Netflix knows you are all sharing your passwords, they just haven't decided if they're going to do anything about it. Is it illegal to share your passwords? Yes, it technically is.

It is in the Netflix agreement you don't read, but sign anyway. It says that user's passwords "may not be shared with individuals beyond your household". And according to a ruling back in July of 2016, password sharing could violate the U.S. Computer Fraud and Abuse Act.

On the conservative side, we'll use a $10 Netflix subscription, even though the most popular plan is the $12.99 plan. Now, let's say 10% of the 137 million Netflix customers are sharing their passwords outside of their household. So 13.7 million people aren't paying $10 a month. That brings us to $137 million per month, which brings us to about $1.6 billion per year Netflix isn't getting.

Of course these are really rough numbers. You could look at the $15.99 Netflix subscription because that one allows people to have up to 4 screens streaming. But you also have to know that not everyone who is getting a Netflix password from someone else would automatically pay for Netflix if they weren't allowed to have the shared password.

Netflix CEO Reed Hastings isn't too worried about it though.

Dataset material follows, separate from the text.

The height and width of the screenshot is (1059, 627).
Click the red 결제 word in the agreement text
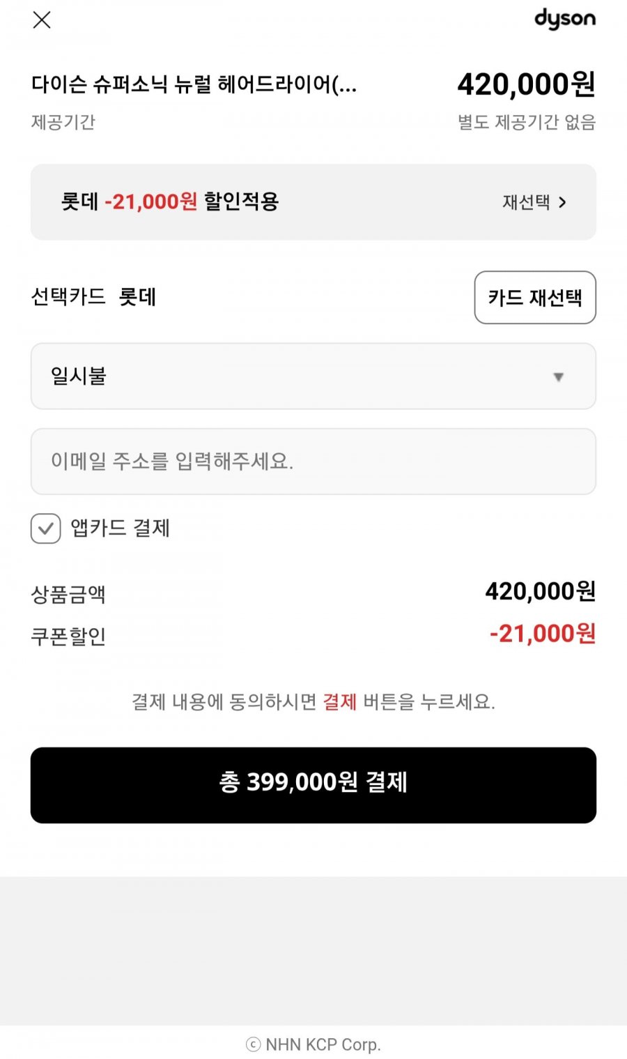point(340,701)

He knows password sharing is a thing:

Password sharing is something you have to learn to live with, because there's so much legitimate password sharing . . . sharing with your spouse, with your kids . . . so there's no bright line, and we're doing fine as is.

He also believes that in long run, it really just matters what streaming service people are choosing, because that will help decide who is going to the winner of the Great Streaming War.